The carbon removal sector had a strong 2022. It brought in the big bucks — funding hit $13.8bn globally according to Pitchbook, nearly a record despite the downturn — and it gained more political and scientific recognition too, when the Intergovernmental Panel on Climate Change (IPCC) highlighted the need for carbon removal solutions for the first time.
Now the sector has its own dedicated VC fund — the first solely committed to CO2 removal technologies — in London-based Counteract.
It’s just reached a first close of £15m on its inaugural fund (targeting £35m in total), in a sign that investors are willing to take the risks, and potential gains of the sector, more seriously.
Counteract, which already has 12 companies in its portfolio, has just one strict criterion companies it invests in need to meet: that they can demonstrate the potential to remove 500m tonnes of CO2 from the atmosphere by 2050.
To put that in context, we’re currently removing around 2bn tonnes of CO2 from the atmosphere each year (in the large part through forests) — and scientists estimate that we’ll need roughly 1,300x more carbon removal than that by 2050.
A specialist fund within a specialism
There’s been a flurry of new climate VC funds launched in the last six months, including a €160m fund from Planet A just last week, but few have such a specific focus as Counteract.
“It might sound like we have a very narrow investment focus because we only invest in carbon removal within climate investing; so we're a specialist fund within a specialism,” says Andrew Shebbeare, managing partner at Counteract.
“But at the same time, we're also broad in that we invest in all carbon removal pathways.”
Counteract will invest in any form of carbon dioxide removal — from nature-based solutions like forestry and regenerative agriculture to heavily engineered solutions like direct air capture, and those in between like biomass (where organic matter is used to remove CO2 and then stored underground).
“If we didn't accept any uncertainty, we would do nothing”
Judging whether different solutions will be able to meet Counteract’s criteria is difficult, says Shebbeare — each solution has its own problems to overcome.
“We have to accept that there is a lot of uncertainty, but if we didn't accept any uncertainty, we would do nothing,” he says.
There are questions about the scalability of tech and things like the biomass supply chain. There are also questions about the market scale of the outputs produced through carbon removal solutions.
Counteract invested in a company that produces nickel as a byproduct of its CO2 removal process, for example — in that case, there are questions around the scalability of the nickel market.
Counteract invests in companies working on both credit models (where they sell carbon credits equivalent to a tonne of CO2 removed from the atmosphere) as well as business models like the nickel startup.
Looking outside of Europe and the US
Counteract also looks for solutions with “co-benefits” — things like cement generated from recycled CO2, a solution which both permanently sequesters carbon and helps decarbonise the cement sector.
The fund will invest globally — and the team are particularly keen to hear from founders working outside of Europe and the US.

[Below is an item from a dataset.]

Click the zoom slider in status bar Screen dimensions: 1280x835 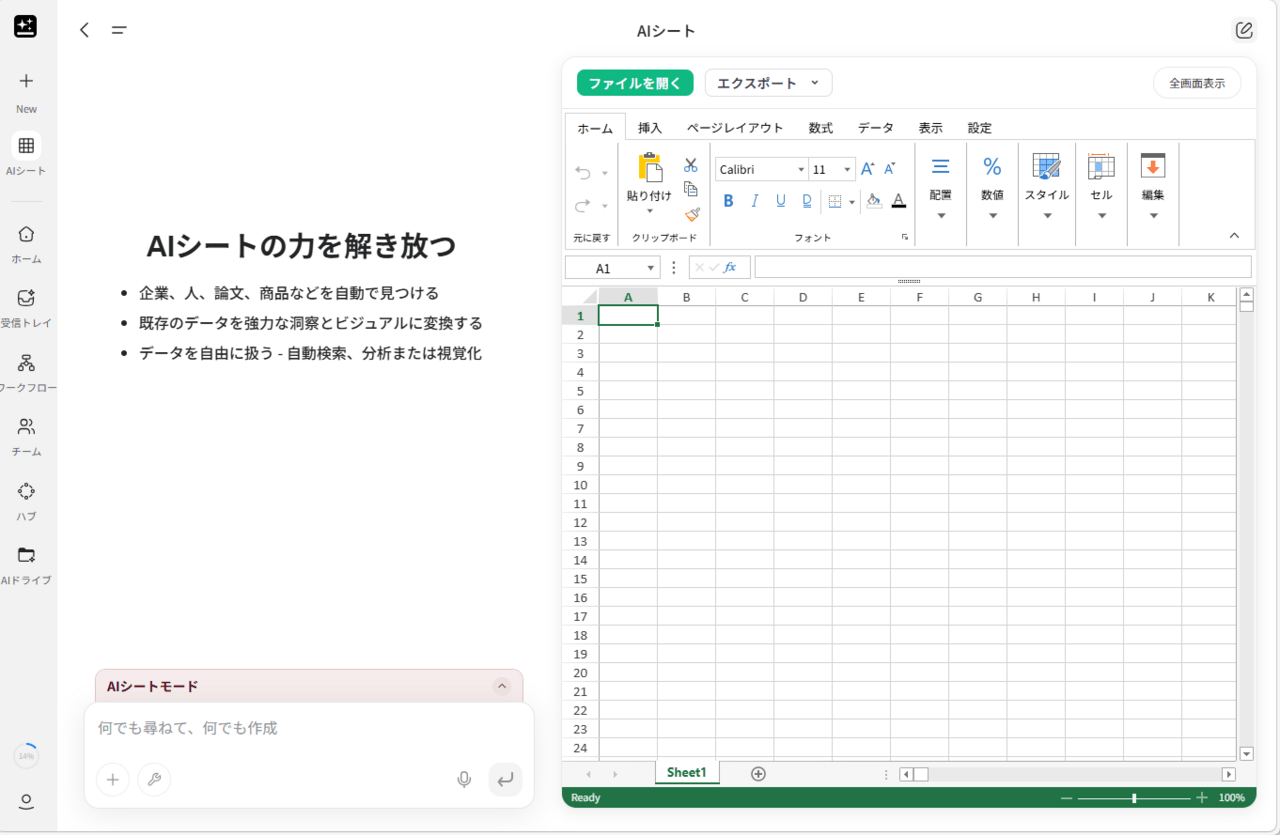(x=1133, y=798)
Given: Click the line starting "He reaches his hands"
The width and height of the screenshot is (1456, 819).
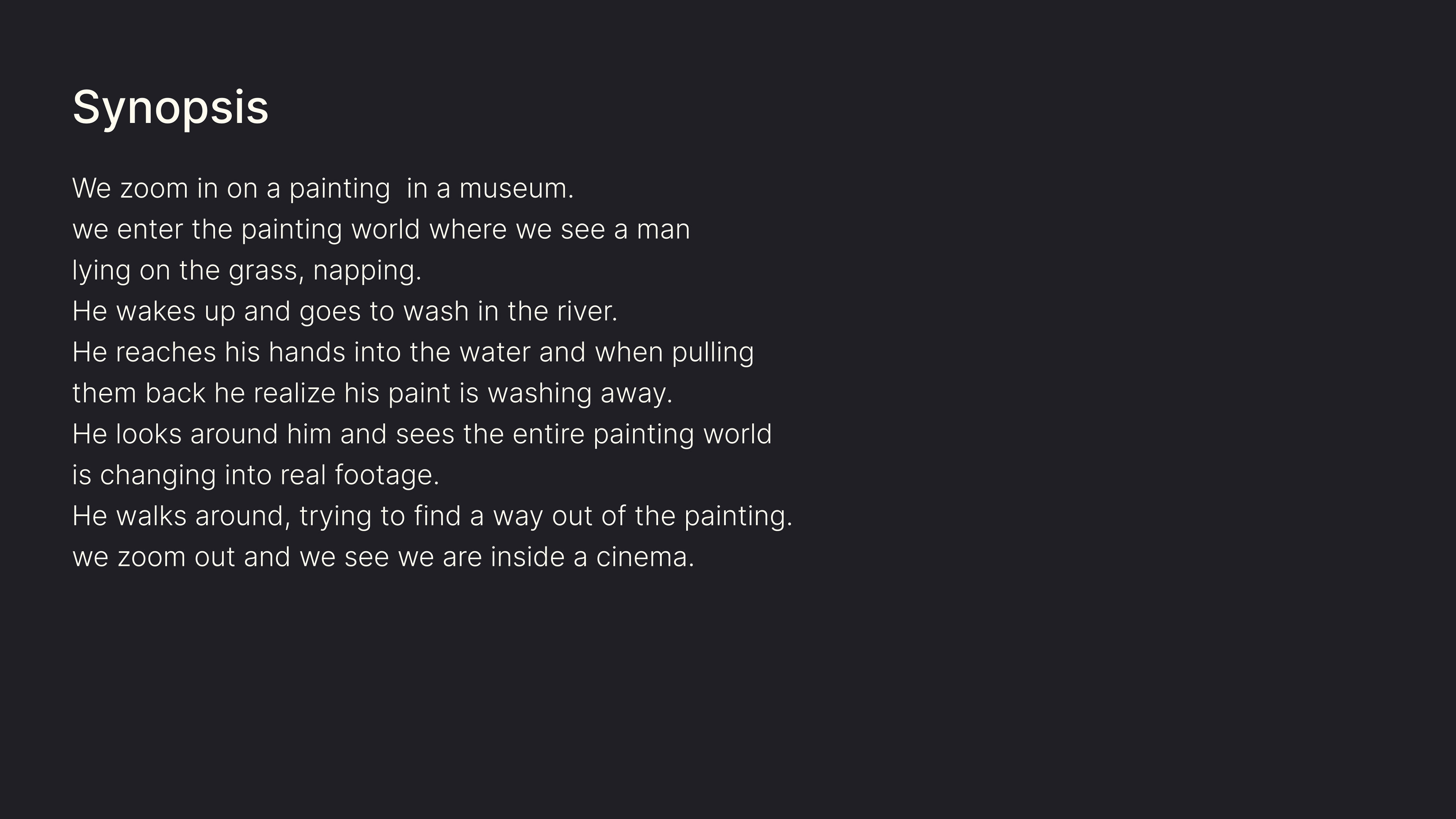Looking at the screenshot, I should point(413,352).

“The startup ecosystem has a part to play in trying to foster early-stage growth in the global south — and there are natural reasons why it’s a better opportunity for carbon removal,” says Shebbeare.
The Rift Valley in Kenya, for example, is a volcanic belt, meaning it has access to geothermal energy — that makes it ideal for direct air capture, says Caitlin Wale, a principal at Counteract, because the tech needs clean energy to run.
For now, despite the questions left for the carbon removal industry to answer, there’s a lot of momentum and interest — and Counteract says it will be announcing more deals soon.